The Legend of Georgia McBride, at Kansas Repertory Theatre, is a great escape
A university theater espousing “diversity, equity and inclusion” is staging a show that, given our current reactionary reality, feels slightly subversive — even downright liberating. In the Trumpian age, it’s like being home again, the kind of home that makes wedding cakes for gay couples.
On the University of Kansas campus, Matthew Lopez’s 2014 play, The Legend of Georgia McBride, under the fine-tuned and upbeat direction of Peter Zazzali, is running in repertory with the Missy Koonce-directed La Cage aux Folles, making Kansas Repertory Theatre’s “summer of drag” a welcome response to what has been a drag of a summer.
Georgia McBride reflects the versatility, too, of a playwright who’s known for, among other works, the post-Civil War drama The Whipping Man (produced by Kansas City Repertory Theatre in 2012) that takes on issues of religion and race.
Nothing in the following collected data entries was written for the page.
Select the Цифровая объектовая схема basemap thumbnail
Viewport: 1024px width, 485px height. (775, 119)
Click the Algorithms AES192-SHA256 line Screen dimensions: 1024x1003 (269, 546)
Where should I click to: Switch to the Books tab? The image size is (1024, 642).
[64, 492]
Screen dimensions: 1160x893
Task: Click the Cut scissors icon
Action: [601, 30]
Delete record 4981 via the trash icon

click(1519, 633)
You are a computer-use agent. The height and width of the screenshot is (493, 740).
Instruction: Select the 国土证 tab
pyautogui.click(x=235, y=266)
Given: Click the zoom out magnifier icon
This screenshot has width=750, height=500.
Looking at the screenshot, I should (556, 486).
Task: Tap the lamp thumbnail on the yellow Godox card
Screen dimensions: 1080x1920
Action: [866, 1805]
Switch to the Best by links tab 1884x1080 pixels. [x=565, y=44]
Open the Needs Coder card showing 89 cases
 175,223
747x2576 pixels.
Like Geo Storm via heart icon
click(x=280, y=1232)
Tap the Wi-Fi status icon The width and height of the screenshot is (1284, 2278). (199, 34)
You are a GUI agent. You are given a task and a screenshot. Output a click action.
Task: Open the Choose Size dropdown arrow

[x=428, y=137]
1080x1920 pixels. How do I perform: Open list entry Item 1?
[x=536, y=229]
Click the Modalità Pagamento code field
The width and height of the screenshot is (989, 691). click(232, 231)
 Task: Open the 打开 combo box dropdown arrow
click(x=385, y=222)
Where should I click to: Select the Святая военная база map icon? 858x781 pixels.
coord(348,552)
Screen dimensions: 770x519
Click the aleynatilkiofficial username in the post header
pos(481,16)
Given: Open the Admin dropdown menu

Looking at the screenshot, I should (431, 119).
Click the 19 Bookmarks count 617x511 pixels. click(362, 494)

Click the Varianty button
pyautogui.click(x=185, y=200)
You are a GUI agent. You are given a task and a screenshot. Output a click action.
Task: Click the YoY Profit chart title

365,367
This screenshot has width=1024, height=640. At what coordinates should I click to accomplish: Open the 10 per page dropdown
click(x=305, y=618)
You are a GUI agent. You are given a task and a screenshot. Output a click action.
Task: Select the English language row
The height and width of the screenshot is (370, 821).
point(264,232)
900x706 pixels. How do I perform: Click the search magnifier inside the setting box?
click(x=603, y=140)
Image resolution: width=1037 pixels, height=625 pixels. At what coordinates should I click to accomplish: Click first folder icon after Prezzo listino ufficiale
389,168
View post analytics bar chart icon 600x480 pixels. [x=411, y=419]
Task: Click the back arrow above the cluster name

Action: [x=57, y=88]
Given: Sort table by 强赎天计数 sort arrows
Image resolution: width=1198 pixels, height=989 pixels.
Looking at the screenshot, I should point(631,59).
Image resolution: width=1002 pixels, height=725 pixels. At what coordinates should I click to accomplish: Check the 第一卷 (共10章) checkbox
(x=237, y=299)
The newer McBride, on the contrary, is a joyful, deeply funny — even celebratory — piece that is, at times, heartwarming and a little ribald.
Local drag queen Deja Brooks (aka Brandon Eisman, who had a following in attendance on opening night) takes the stage 10 minutes before curtain to dazzle and work the crowd. “These eyelashes,” she complains, when she doesn’t at first see a familiar face. Arrive in time, so you don’t miss her shtick.
Eisman has a role in the show as well, as down-on-her-luck drag queen Rexy, who arrives in the Florida panhandle’s Panama City — or “hell,” as her colleague Miss Tracy Mills (Phil Fiorini) calls it — to take a new gig. They’ve both been hired at a small club to replace Casey (Duncan McIntyre), an Elvis impersonator who can’t draw the crowds.
The young Casey can’t make rent or pay the bills, and his newly pregnant wife, Jo (Gabrielle Smith), frets (an understatement). The drag queens’ arrival means he must give up the blue sequined jumpsuit — and his Elvis dreams — for a stint behind the bar. But when a drunken Rexy falls off her roller skates, he steps into her pumps. Reluctantly. Awkwardly. When he claims it’s a one-time thing, Tracy says, “If I had a dollar for every straight man who said that to me.”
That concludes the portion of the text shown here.